Cinghiale preso col cappio. Denunciati bracconieri

Cinghiale preso col cappio. Denunciati bracconieri

Bracconieri sorpresi a caccia illegale di cinghiali nei boschi dell’Appennino.

Due uomini sono stati denunciati nei giorni scorsi dalla Polizia Locale della Città metropolitana di Bologna con l’accusa di maltrattamento di animali, caccia in periodo di silenzio venatorio e utilizzo di mezzi vietati, per aver catturato in una battuta di caccia di frodo, con un cavo d’acciaio, un cinghiale.

L’ungulato, una femmina di circa 60 chilogrammi, è stato trovato in fin di vita in una zona boschiva, a Castiglione dei Pepoli, con un cappio al collo che gli provocava ferite profonde e grave sofferenza.

Su disposizione dei veterinari della Ausl l’animale è poi stato abbattuto.

I bracconieri sono stati sorpresi dalla Polizia Locale durante un’operazione anti-bracconaggio, al momento del controllo erano in possesso di un’ascia con un lungo manico, che avrebbero utilizzato per abbattere l’animale, un coltello e delle corde per trascinare la carcassa.
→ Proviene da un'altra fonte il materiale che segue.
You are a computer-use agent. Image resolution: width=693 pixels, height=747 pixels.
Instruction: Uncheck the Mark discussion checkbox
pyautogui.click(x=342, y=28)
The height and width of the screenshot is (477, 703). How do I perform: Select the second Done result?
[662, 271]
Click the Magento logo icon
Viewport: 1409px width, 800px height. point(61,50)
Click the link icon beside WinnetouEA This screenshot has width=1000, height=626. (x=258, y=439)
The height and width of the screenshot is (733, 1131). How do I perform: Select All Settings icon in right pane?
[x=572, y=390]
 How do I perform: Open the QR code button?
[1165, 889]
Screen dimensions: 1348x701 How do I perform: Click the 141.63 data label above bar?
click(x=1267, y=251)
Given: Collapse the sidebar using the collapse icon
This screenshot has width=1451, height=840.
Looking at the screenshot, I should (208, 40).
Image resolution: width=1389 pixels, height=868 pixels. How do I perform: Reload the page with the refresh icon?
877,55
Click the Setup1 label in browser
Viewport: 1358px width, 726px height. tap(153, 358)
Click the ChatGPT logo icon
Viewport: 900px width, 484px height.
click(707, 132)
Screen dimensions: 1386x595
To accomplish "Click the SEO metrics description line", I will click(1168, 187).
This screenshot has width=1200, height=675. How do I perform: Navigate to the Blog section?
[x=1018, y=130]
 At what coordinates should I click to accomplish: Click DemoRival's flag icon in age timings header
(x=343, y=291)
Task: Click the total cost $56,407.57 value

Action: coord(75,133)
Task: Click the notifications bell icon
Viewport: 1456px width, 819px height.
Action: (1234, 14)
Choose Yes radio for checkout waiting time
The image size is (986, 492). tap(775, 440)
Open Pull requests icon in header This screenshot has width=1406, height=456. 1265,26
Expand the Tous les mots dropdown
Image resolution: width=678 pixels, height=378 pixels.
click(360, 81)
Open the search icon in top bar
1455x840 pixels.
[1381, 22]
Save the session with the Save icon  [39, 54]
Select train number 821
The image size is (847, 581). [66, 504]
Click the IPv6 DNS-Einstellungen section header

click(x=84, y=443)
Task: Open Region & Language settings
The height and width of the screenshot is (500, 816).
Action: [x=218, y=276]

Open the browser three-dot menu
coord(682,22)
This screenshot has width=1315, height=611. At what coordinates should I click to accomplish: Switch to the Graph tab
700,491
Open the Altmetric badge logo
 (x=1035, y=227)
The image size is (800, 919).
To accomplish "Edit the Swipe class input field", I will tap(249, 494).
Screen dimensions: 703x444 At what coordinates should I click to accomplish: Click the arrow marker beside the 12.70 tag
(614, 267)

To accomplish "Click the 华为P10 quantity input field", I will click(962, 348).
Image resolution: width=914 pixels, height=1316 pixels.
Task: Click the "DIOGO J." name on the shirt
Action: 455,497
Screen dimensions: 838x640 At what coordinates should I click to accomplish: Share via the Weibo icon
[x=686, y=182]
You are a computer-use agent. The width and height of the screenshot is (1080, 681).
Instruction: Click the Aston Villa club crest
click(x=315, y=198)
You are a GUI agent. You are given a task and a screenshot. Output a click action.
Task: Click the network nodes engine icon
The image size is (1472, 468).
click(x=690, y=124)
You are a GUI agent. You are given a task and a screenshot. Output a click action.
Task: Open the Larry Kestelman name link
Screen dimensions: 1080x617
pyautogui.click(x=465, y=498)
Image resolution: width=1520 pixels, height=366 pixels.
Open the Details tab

Gli agenti della Polizia Locale della Città metropolitana hanno posto sotto sequestro tutti gli oggetti e denunciato i due uomini, rilevando che uno dei due era già stato denunciato in passato per reati simili dall’allora Polizia Provinciale di Bologna. Le ipotesi di responsabilità sono ancora al vaglio dell’Autorità Giudiziaria.

La Polizia Locale ricorda che l’utilizzo di strumenti non selettivi può arrecare grave danno alla biodiversità delle specie selvatiche e che a farne le spese possono essere anche gli animali domestici.